Merge many CSV files with different columns

AngusVeitch · January 14, 2016, 11:30am

I need to merge several hundred CSV files into a single table. The catch is that some of the CSV files have additional columns that the others don't.

The recommended method for merging CSVs seems to be:

List Files > Table Row to Varialbe Loop Start > File Reader > Loop End

But the process results in an error when it runs into a CSV with different dimensions. The File Reader node says that the data format is wrong (e.g. a string where it is expecting an integer) or that there are too many/few elements.

One solution would be to exclude the additional columns and restrict the process to just those columns that are present in all input files. But the workflow can't progress past the File Reader node, and I can't see how to fliter the columns without going through this node first. Another option might be some kind of recursive concatenation, but I don't know how to achieve this.

I can't use the CSV Reader node, because it doesn't seem to accommodate line breaks within quotes, which occurs throughout my input data.

Is there any solution? Otherwise it looks like I'll be spending a several hours manually filtering the columns of all the input files.

Thanks.

dnaki · January 15, 2016, 11:24pm

Hi Sugna,
Hmmm... The problem you describe regarding the use of the File Reader node in a loop has been experienced by others in the forum. Perhaps there's a way for the KNIME folks to make it loop friendly.

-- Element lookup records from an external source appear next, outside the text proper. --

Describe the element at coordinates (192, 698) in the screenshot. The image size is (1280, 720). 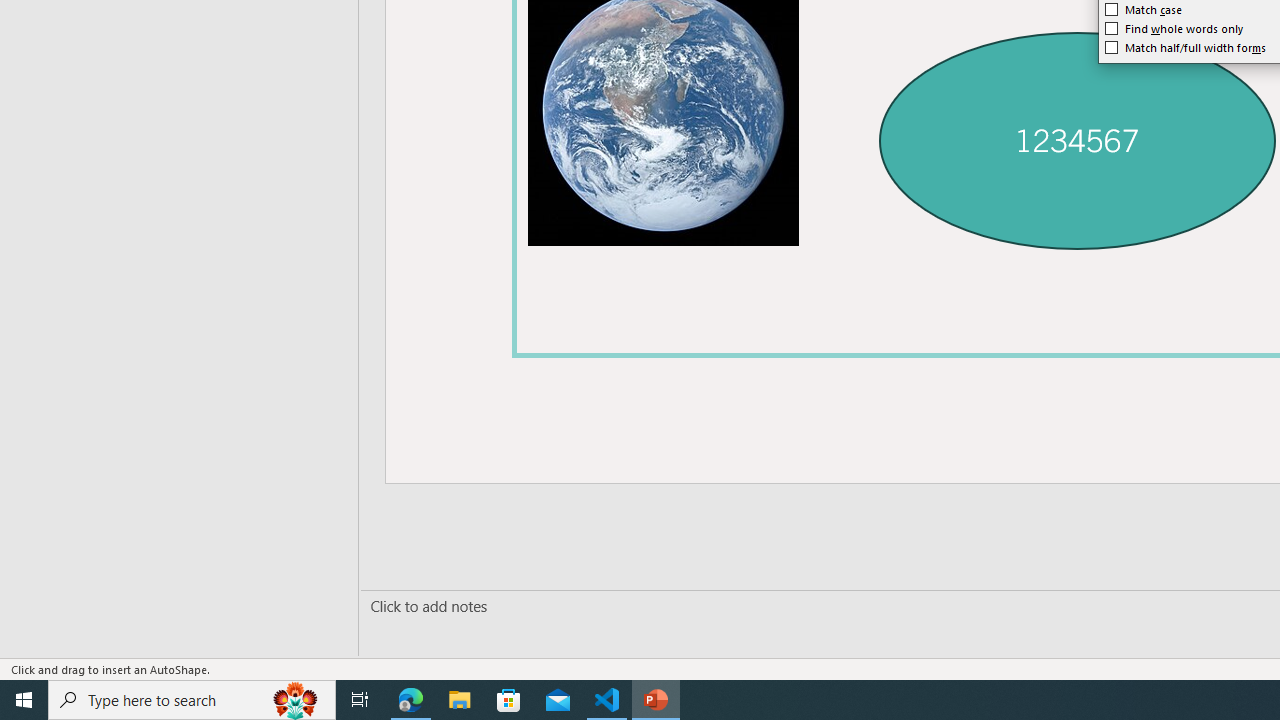
I see `'Type here to search'` at that location.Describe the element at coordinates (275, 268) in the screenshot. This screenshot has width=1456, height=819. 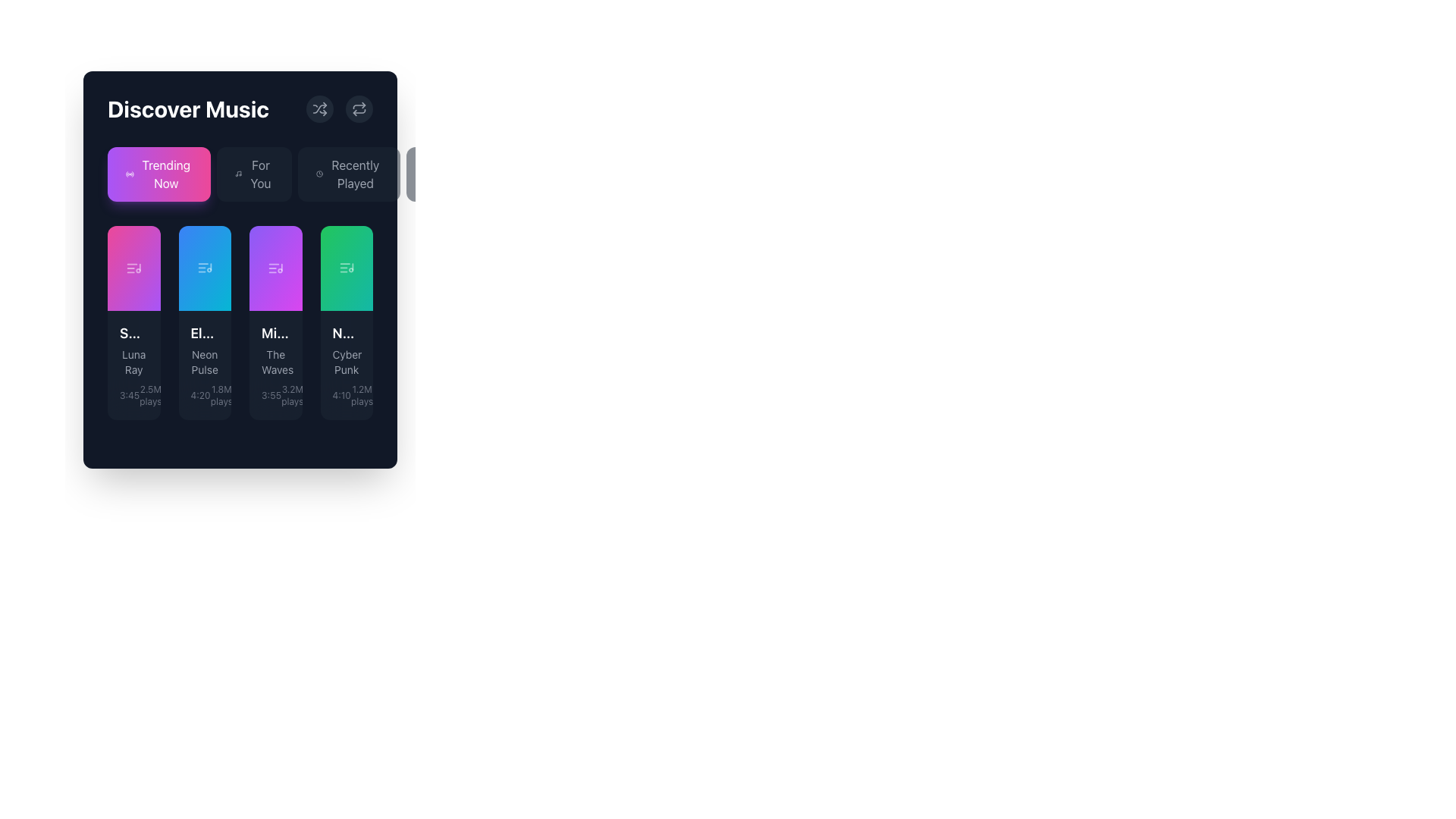
I see `the interactive visual button or card featuring a gradient background from violet to fuchsia with a central musical note icon, located in the third slot under 'Discover Music'` at that location.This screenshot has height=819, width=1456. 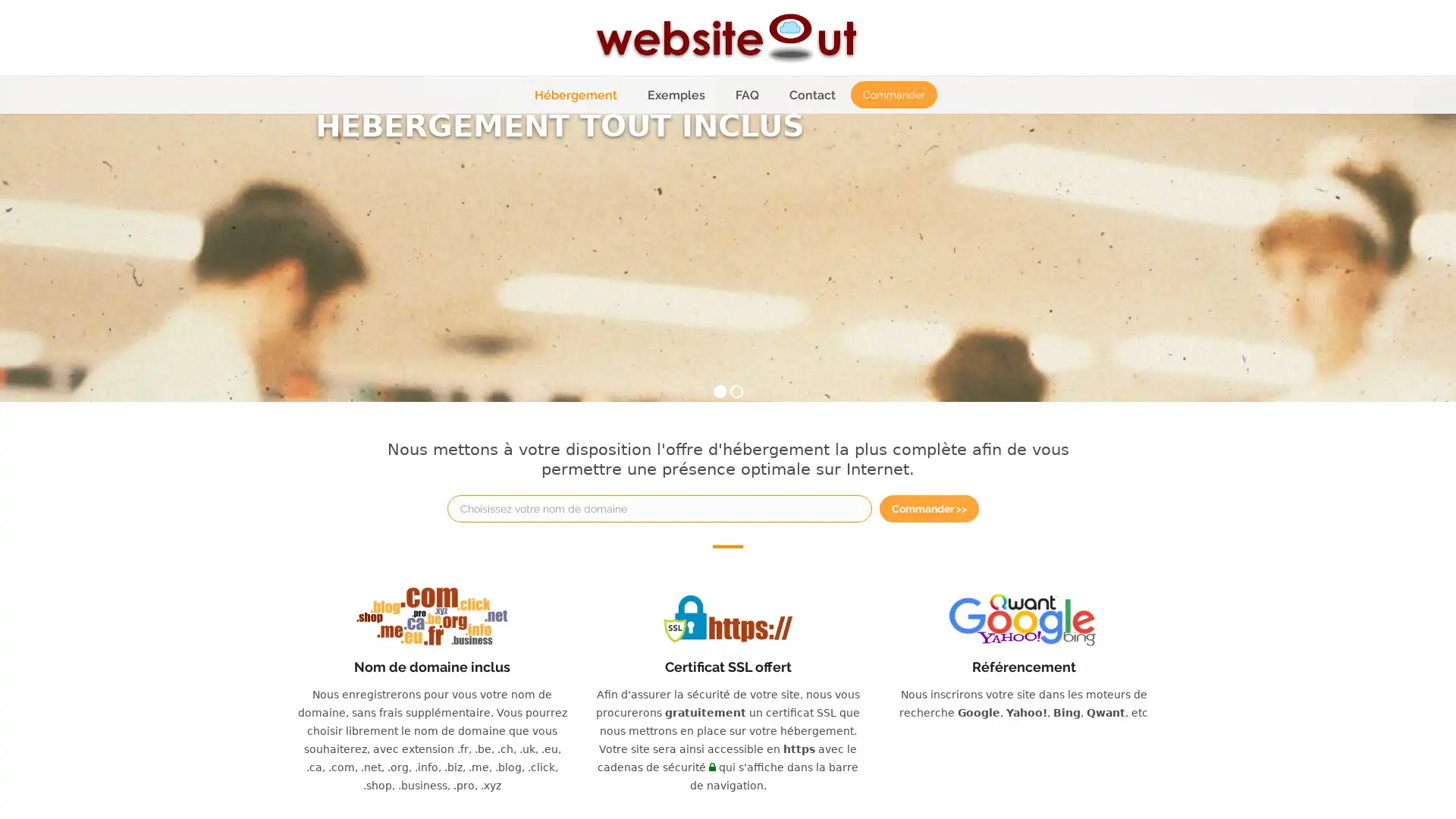 I want to click on Commander >>, so click(x=928, y=508).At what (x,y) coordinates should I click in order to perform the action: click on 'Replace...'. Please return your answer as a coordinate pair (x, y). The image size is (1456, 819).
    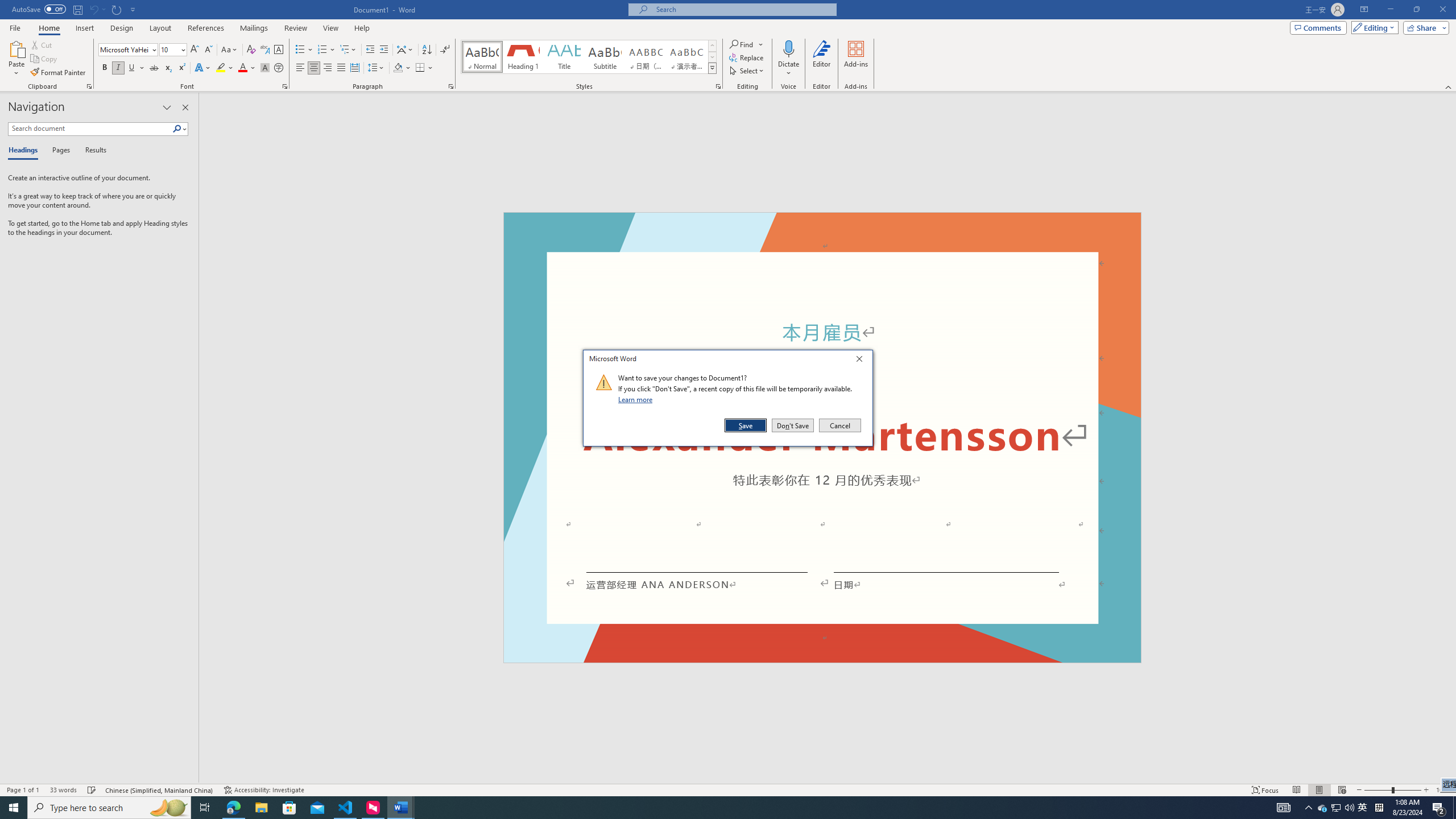
    Looking at the image, I should click on (747, 56). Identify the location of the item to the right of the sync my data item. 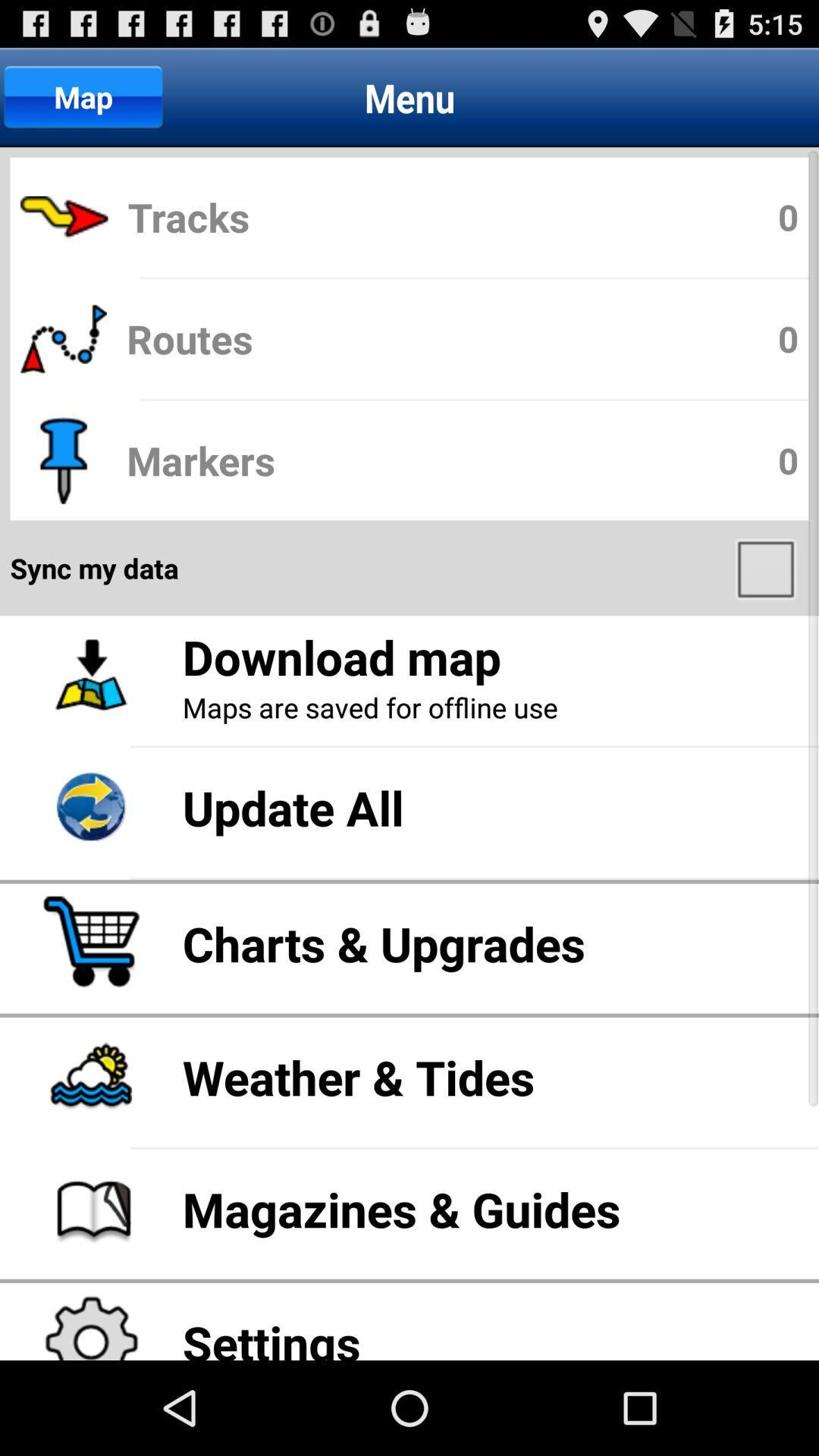
(767, 567).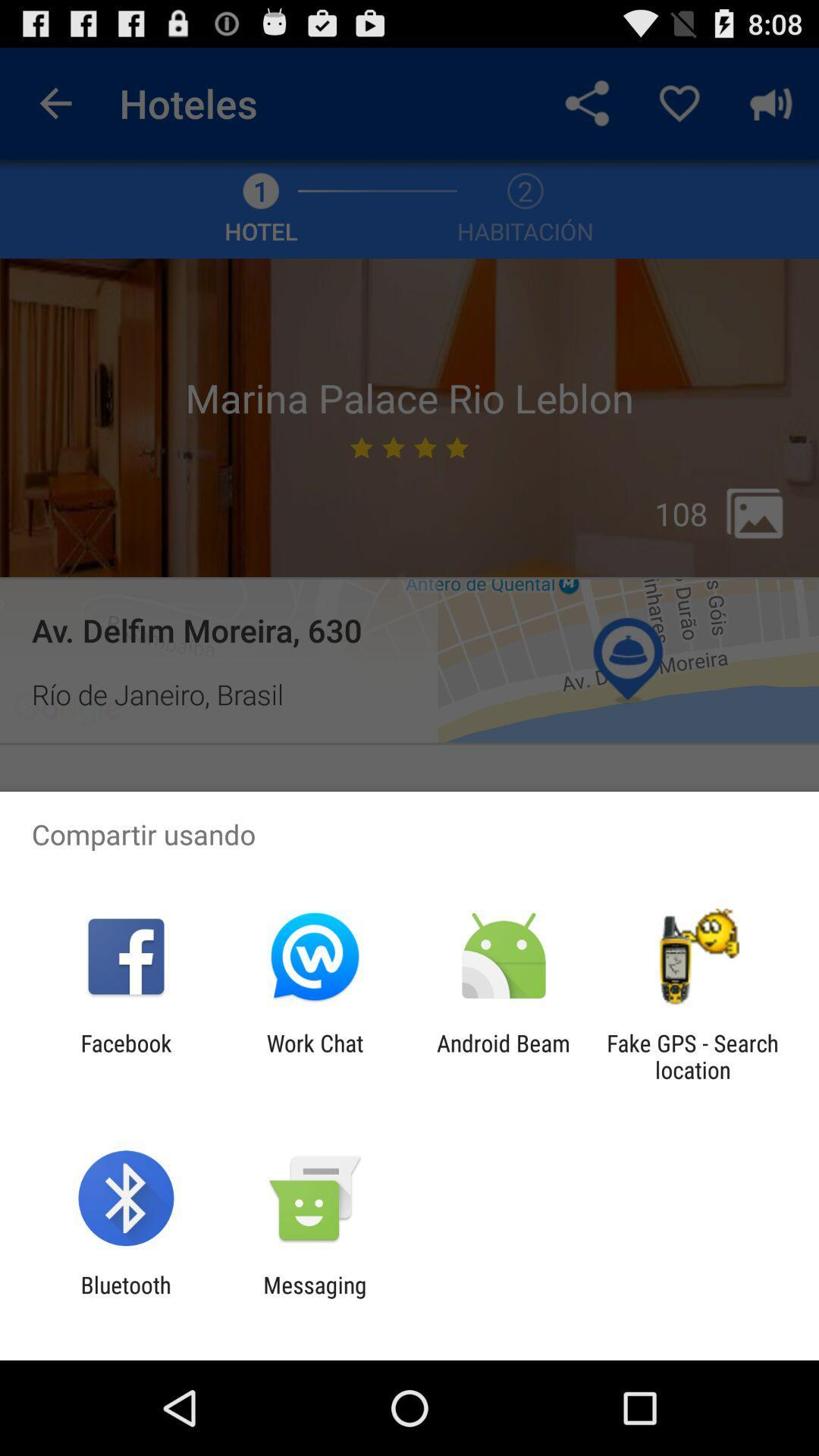 Image resolution: width=819 pixels, height=1456 pixels. What do you see at coordinates (314, 1056) in the screenshot?
I see `the app next to the android beam icon` at bounding box center [314, 1056].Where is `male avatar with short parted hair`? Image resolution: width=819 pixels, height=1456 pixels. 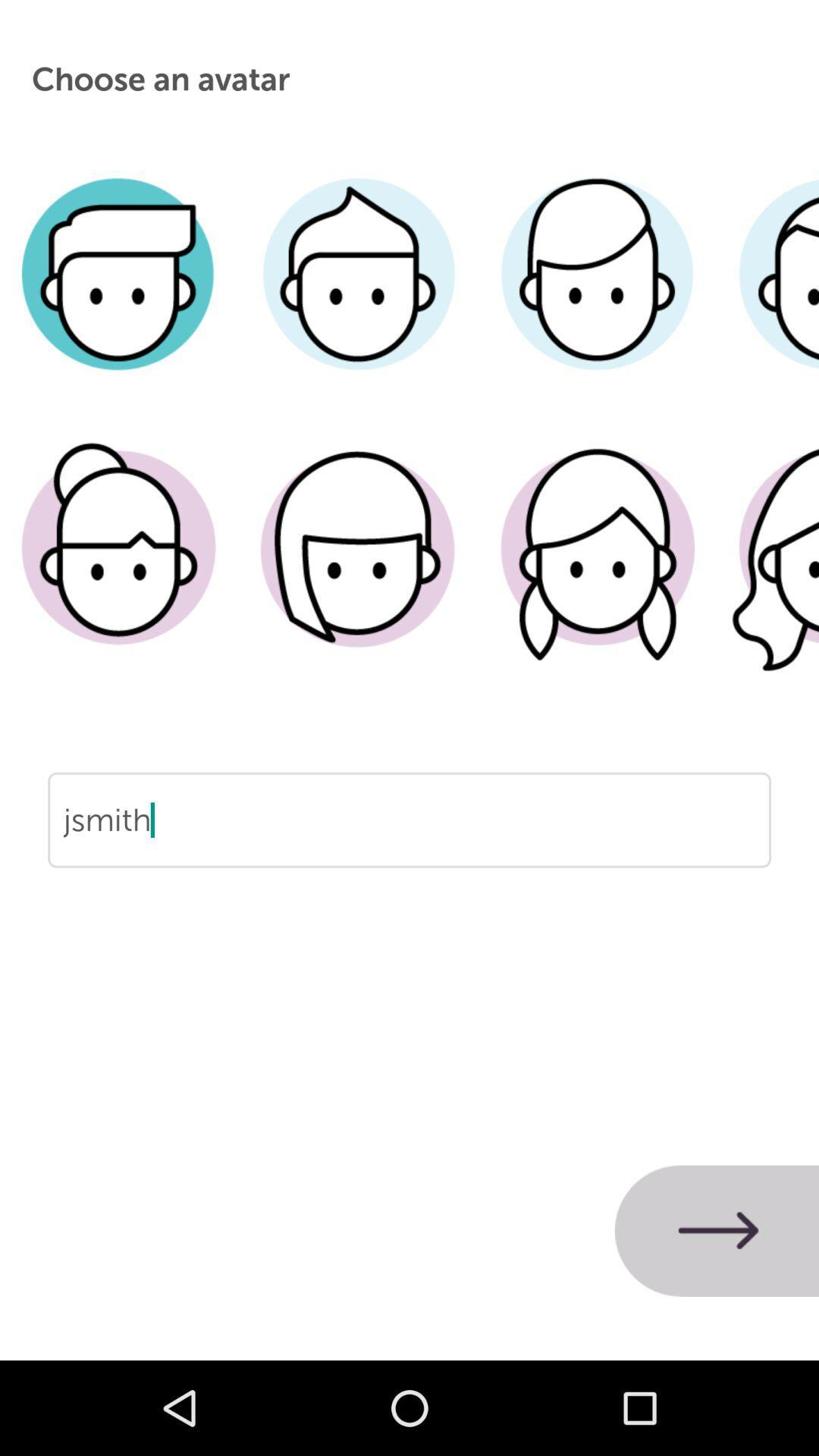 male avatar with short parted hair is located at coordinates (118, 297).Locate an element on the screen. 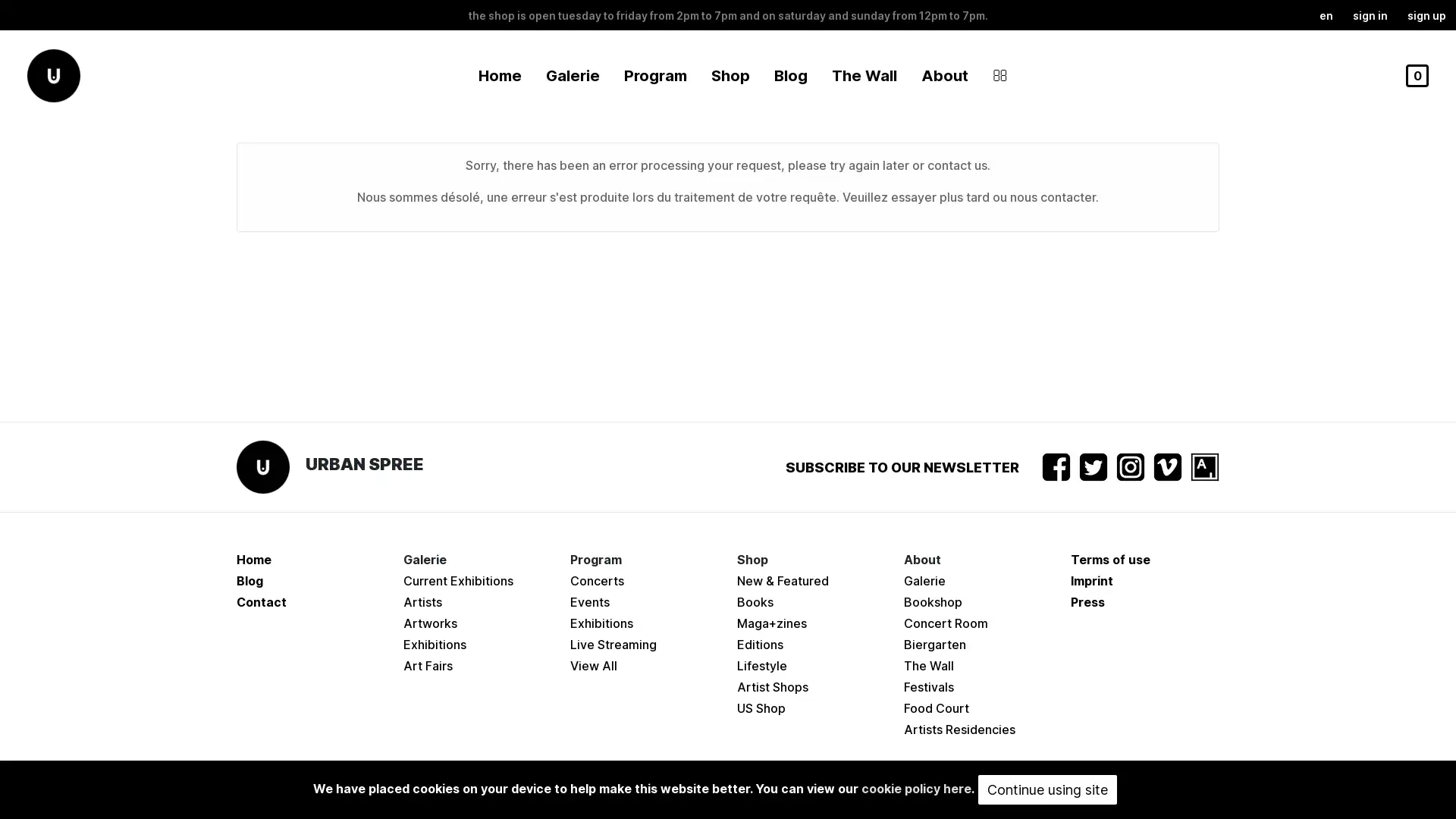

In the meantime, probably the best work around is to first remove from each file all line breaks that occur within quotes, then you'll be able to use the CSV Reader node in the loop as you described.

One way to automate the removal of the line breaks would be to use a Java Edit Variable node (in a loop similar to the one you described for your main workflow) to read each file in turn and replace line breaks that occur within quotes. (Note: The Java Edit var node in our case won't create a variable, we're just using it to execute Java code).

I have attached a simple workflow that takes this approach to removing line breaks (using a regular expression). The workflow has not been extensively tested, but I tried a few made-up files and it seems to work. Note that the Java code reads each file into memory as a String so hopefully your files aren't too large.

WARNING: Make backup copies of your files and put them in a safe place before running the workflow.
You should also configure the provided String Input node to specify an empty folder to store the modified files into, so you avoid overwriting the original files.

Note: the java code replaces each line break with a single space so that

Who said "Friends, Romans, Countrymen, lend
me your ears"?

becomes:
Who said "Friends, Romans, Countrymen, lend me your ears"?

instead of:
Who said "Friends, Romans, Countrymen, lendme your ears"?

Once the files have the line breaks within quotes replaced with a space, use the loop you described.
You'll probably find it very useful to use one of the Table Validator nodes to keep only the columns of interest and to ensure the file has all required columns.
I usually use the Table Validator (reference) node and supply it with a prototypical table that contains the columns I'm interested in.
See the example workflow attached (version 3.1).

concatcsvfiles.zip

AngusVeitch · January 17, 2016, 11:53pm

Thanks for that response, dnaki. I ended up fixing the files manually in this case, but will will definitely try out your workflow anyhow, as I'll probably have similar batches to do in future.

Thanks again!